-- START MATERIAL PROVIDED --
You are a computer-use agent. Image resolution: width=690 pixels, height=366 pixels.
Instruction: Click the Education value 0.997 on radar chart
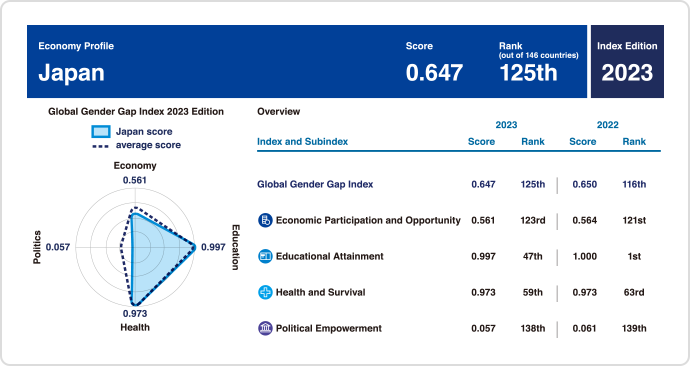point(213,247)
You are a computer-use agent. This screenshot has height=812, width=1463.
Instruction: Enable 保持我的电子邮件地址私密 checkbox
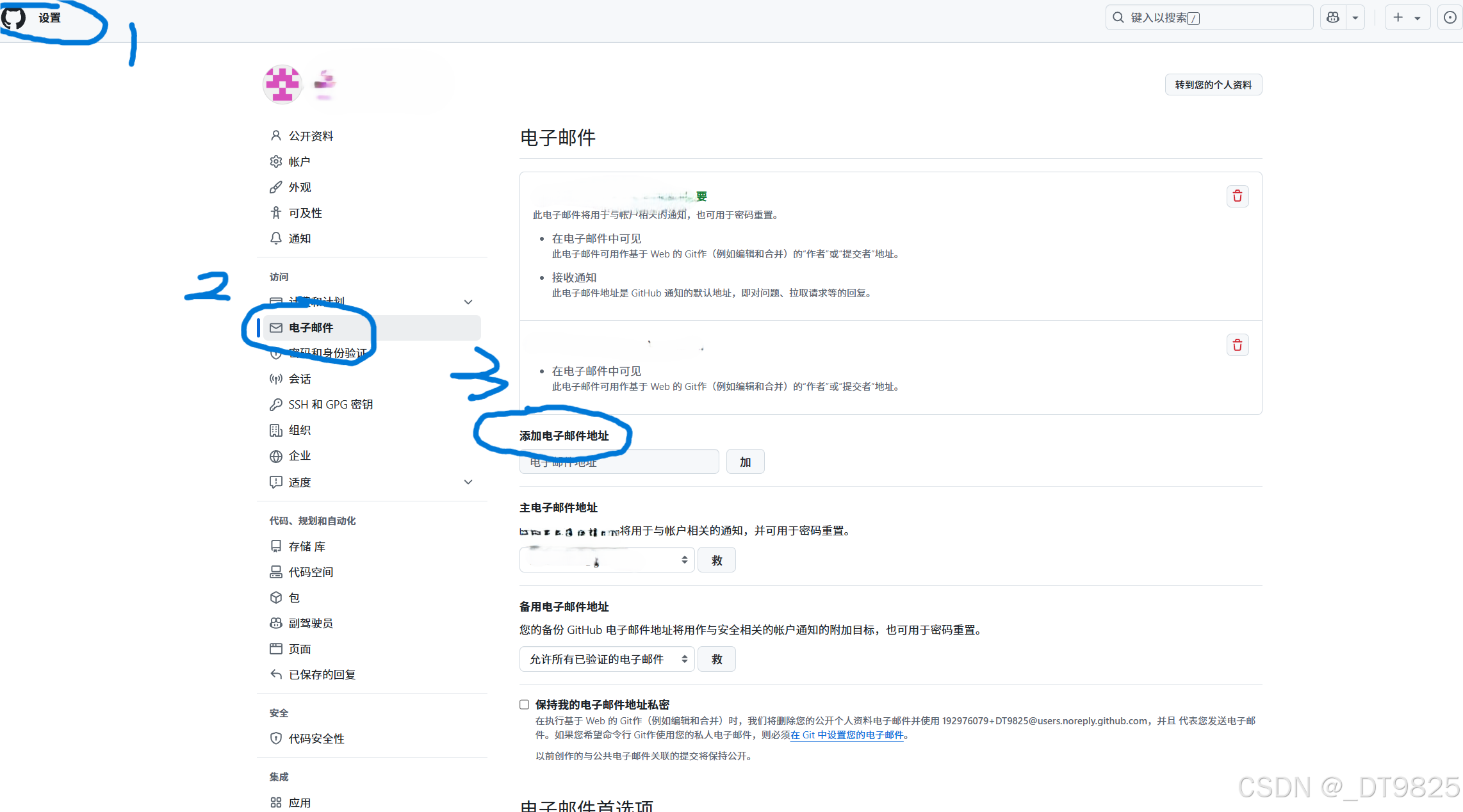(x=524, y=704)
-- END MATERIAL PROVIDED --
GIVEN PROBLEM: Rewrite the material above, putting "assistant" wherever "agent" appears and keeping everything else the same. Leave out the pictures.

EXPECTED ANSWER:
You are a computer-use assistant. Image resolution: width=690 pixels, height=366 pixels.
Instruction: Click the Education value 0.997 on radar chart
point(213,247)
You are a computer-use assistant. This screenshot has height=812, width=1463.
Instruction: Enable 保持我的电子邮件地址私密 checkbox
(x=524, y=704)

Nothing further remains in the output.